▶ **Problem details**: Where a record holds a picture, leave the picture out; otherwise repeat every record exactly.

▶ **Data**:
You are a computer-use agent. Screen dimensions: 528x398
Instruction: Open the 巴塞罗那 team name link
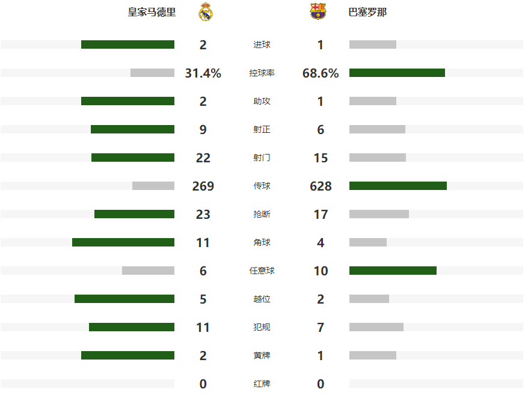[x=367, y=12]
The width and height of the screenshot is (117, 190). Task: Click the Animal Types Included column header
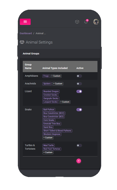click(x=55, y=68)
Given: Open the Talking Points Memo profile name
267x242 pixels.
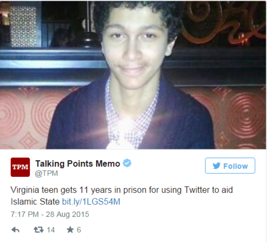Looking at the screenshot, I should [78, 164].
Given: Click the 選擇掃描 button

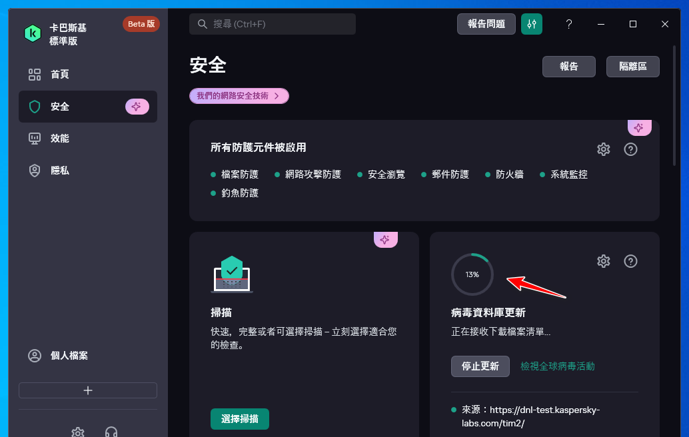Looking at the screenshot, I should [239, 419].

▶ **Answer to the problem**:
You are a computer-use agent. Screen dimensions: 528x398
Instruction: Open the 巴塞罗那 team name link
[x=367, y=12]
The width and height of the screenshot is (117, 190). Task: Click the Animal Types Included column header
click(x=55, y=68)
Given: Open the Talking Points Memo profile name
267x242 pixels.
Looking at the screenshot, I should [78, 164].
Given: Click the 選擇掃描 button

Looking at the screenshot, I should [239, 419].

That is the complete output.